WASP-12b and its mother star, WASP-12, are 1,200 light-years from Earth. The planet is the size of Jupiter but at 2,500 kelvins, much hotter. Its orbit is only about one-fiftieth as far from its star as the Earth’s distance from the sun.
Using the Spitzer Space Telescope, Madhusudhan and colleagues recorded the infrared light from WASP-12b as the planet sneaks around its star. When the planet is in front of the star, the telescope records light from both the star and the planet’s atmosphere. When the planet is fully hidden behind the star, only the star’s light is recorded. Subtracting one measure from the other gives the light coming from just the planet.
Madhusudhan and colleagues compared their results to data simulated for millions of computer-generated planets with different molecules and temperatures in the atmosphere. The team found that a hot planet with at least as much carbon as oxygen fit the data best. In WASP-12b’s atmosphere, the carbon is found in the form of carbon monoxide, methane and carbon dioxide.
The existence of carbon planets has been proposed in the past, though how such a planet would form is still a mystery. Planets and their stars are thought to form from the same cloud of dust and gas at the same time, so astronomers have assumed in models that the atmospheres of giant planets would have compositions similar to the stars nearby. But WASP-12b has at least twice as much carbon in its atmosphere than the star it orbits — a mystery models can’t explain.
On lightweight planets like Earth, gases like hydrogen and helium escape the planet’s gravity, so the atmospheric chemistry doesn’t reflect the star’s composition. While such rocky planets are forming, if there is less available carbon than oxygen, the planet will be dominated by silicates, like the Earth.
But once carbon and oxygen are roughly equal, the rules of planet formation change.
“When the relative amount of carbon gets that high, it’s as though you flip a switch, and everything changes. Everything would be different — like imagine, one day you’re a Yankees fan, the next day, Red Sox,” says Marc J. Kuchner of NASA’s Goddard Space Flight Center in Greenbelt, Md.
Though a giant carbon planet would be predominantly gas, a rocky, carbon-based body the size of Neptune — about 17 Earth masses — would probably have landscapes of diamond and graphite, says Kuchner.
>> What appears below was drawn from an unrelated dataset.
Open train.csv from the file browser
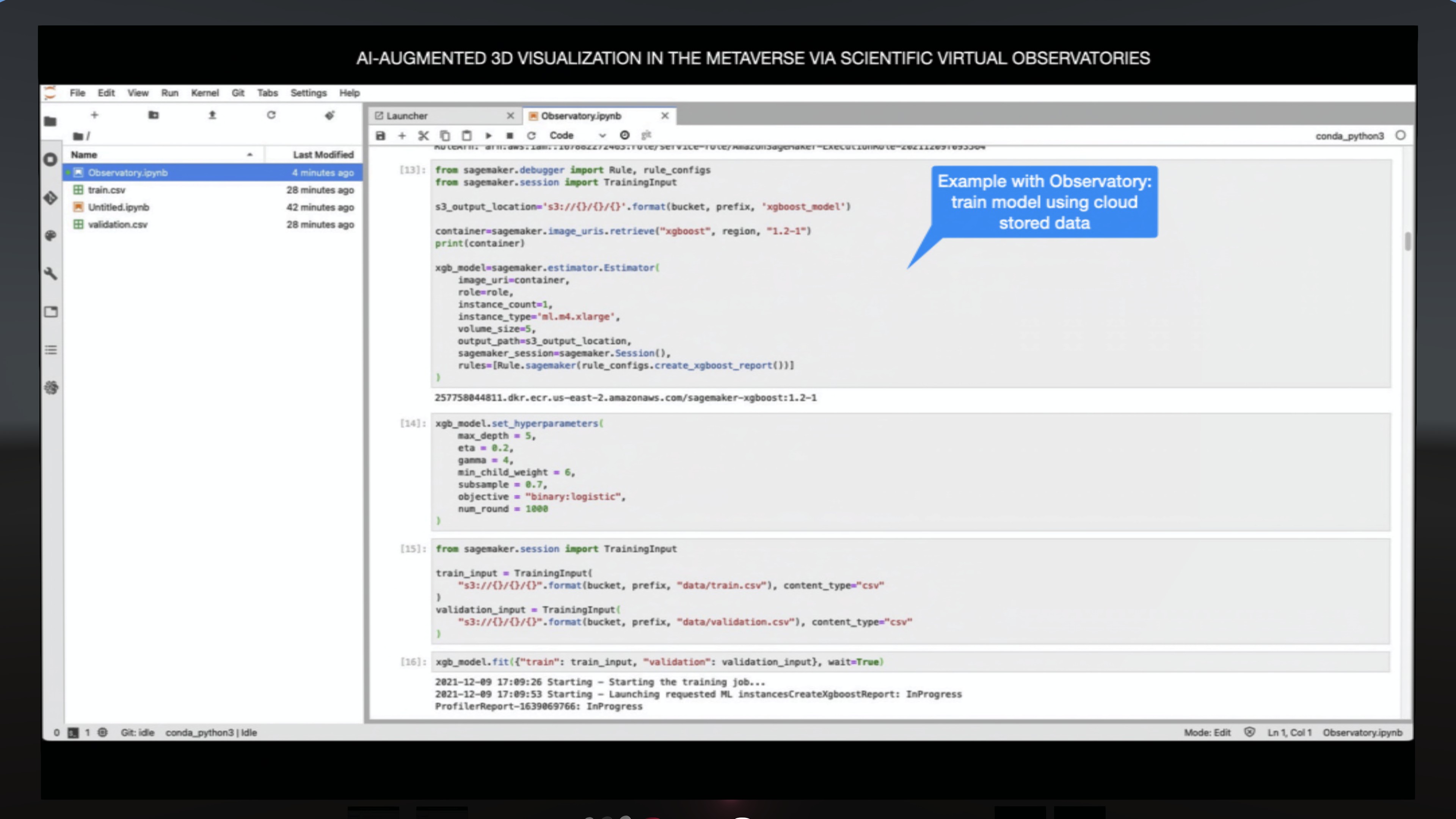The image size is (1456, 819). pos(107,190)
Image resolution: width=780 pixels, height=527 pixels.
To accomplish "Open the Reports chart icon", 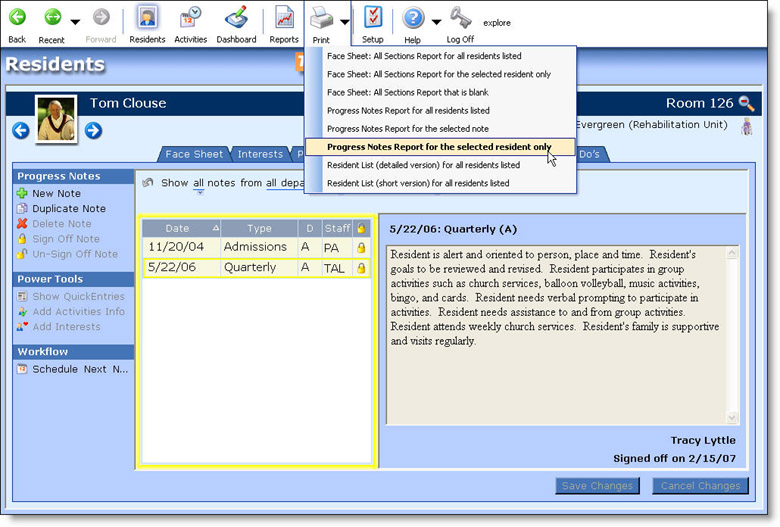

Life on a carbon planet would look different too. Humans eat carbon and breathe oxygen on Earth, but that would be switched on a carbon planet, says Kuchner.
“You would probably eat rust and combine it with the air on this strange planet, which might be mostly carbon compounds,” says Kuchner.
More carbon planets probably exist, says Kuchner, and Jupiter may be one of them. Its carbon to oxygen ratio has been difficult to measure. When NASA’s Galileo probe visited Jupiter in the 1990s, it measured the atmosphere’s carbon-to-oxygen ratio as greater than one.
“Nobody believed it,” says Kuchner.
No model can yet explain how carbon planets form. They may be born in planetary disks with relatively high amounts of carbon, says Kuchner. The disk surrounding the star Beta Pictoris, 63 light-years away, for example, has 18 times as much carbon as the sun.